Claims operations
School Device Claims Audit Process: A K-12 Guide
A clean audit proves what broke, what it cost, how quickly it returned to class, and whether your protection program is working.
KBS ResourcesClaims operations
Quick answer
Start with one complete claim record per incident, reconcile it to the asset and repair outcome, review exceptions monthly, and summarize cost, turnaround, repeat damage, and denials each quarter.
1. Define the audit window and owner
Set a monthly exception review and a quarterly full audit. Name one technology lead who can resolve mismatched asset records, then include finance and school administration for cost and policy review.

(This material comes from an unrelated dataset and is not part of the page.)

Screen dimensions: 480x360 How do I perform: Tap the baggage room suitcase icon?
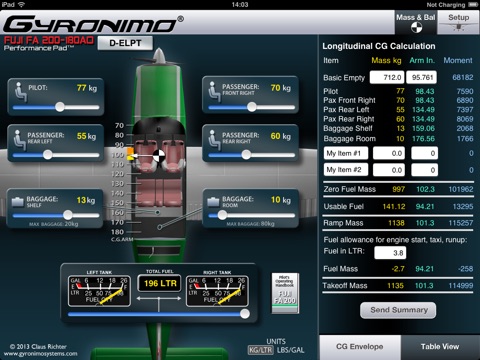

- Lock the date range and included schools.
- Export all submitted, approved, denied, repaired, and closed claims.
- Document who can correct records and approve exceptions.
2. Test every claim record
A claim is auditable when another staff member can understand the incident without searching email. Match the student, asset tag, serial number, incident details, photos, approval, repair notes, and final disposition.

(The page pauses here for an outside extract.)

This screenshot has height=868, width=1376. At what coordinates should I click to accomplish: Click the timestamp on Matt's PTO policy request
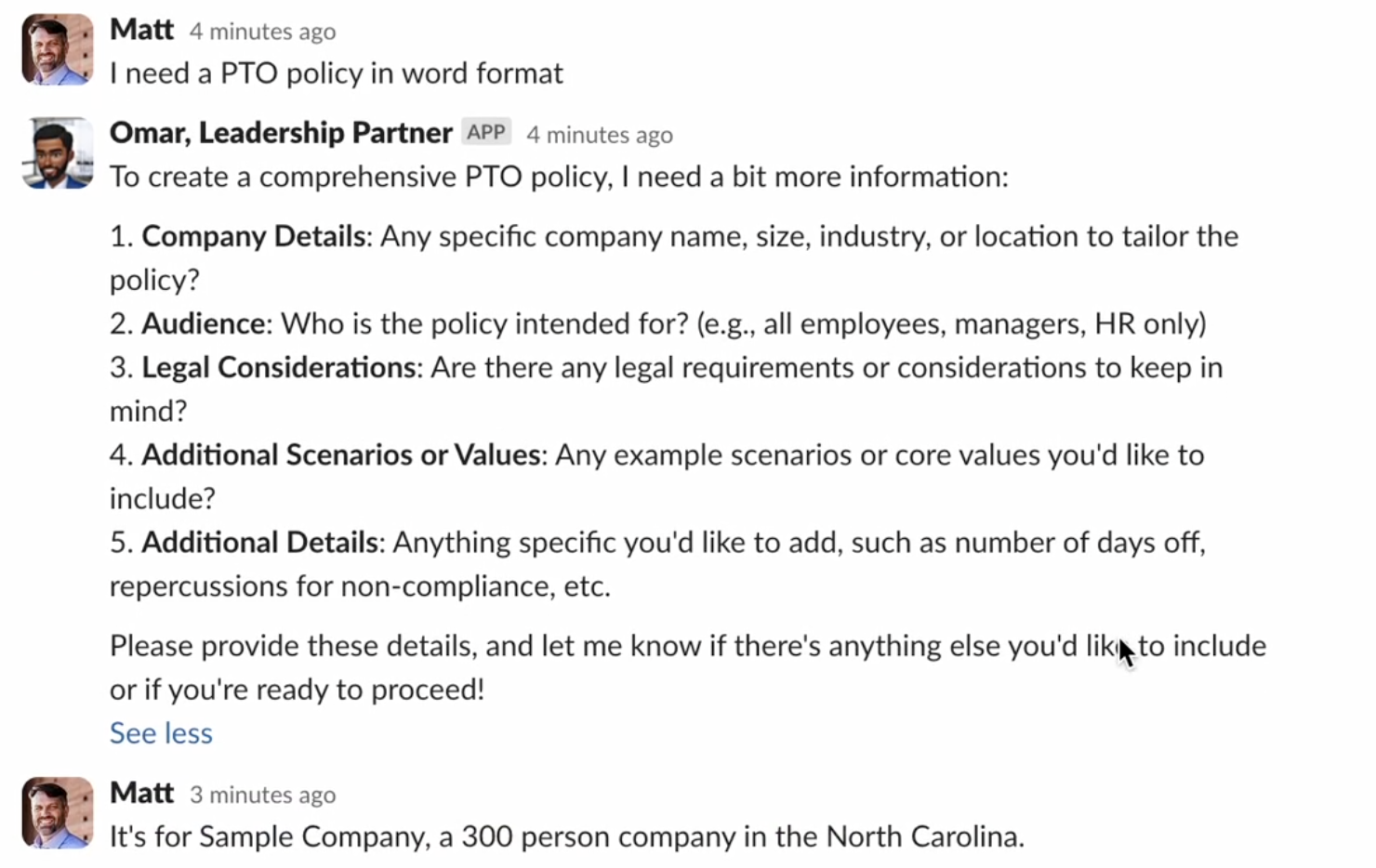pos(262,32)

- Flag missing photos or vague damage descriptions.
- Confirm that repair notes match parts and labor charged.
- Separate accidental damage, mechanical failure, loss, theft, and intentional damage.
3. Reconcile costs and outcomes
Compare every approved claim with the repair invoice or internal parts and labor record. Confirm that replacements are recorded as replacements, not repairs, and that family charges or waivers follow policy.
4. Review exceptions and patterns
Look beyond totals. Repeated claims on one model may reveal a hinge or case problem. Repeated incidents in one building may point to handling, storage, or reporting gaps.
- Repeat claims by student and device.
- Claims open longer than the service target.
- Denied claims and the reason for denial.
- Repair cost by model, grade band, and damage type.
5. Produce a board-ready summary
Report claim rate, average loaded repair cost, turnaround time, repair versus replacement rate, family collections, waived charges, and avoided replacement cost. Keep supporting records available, but lead with the five numbers that inform budget and program decisions.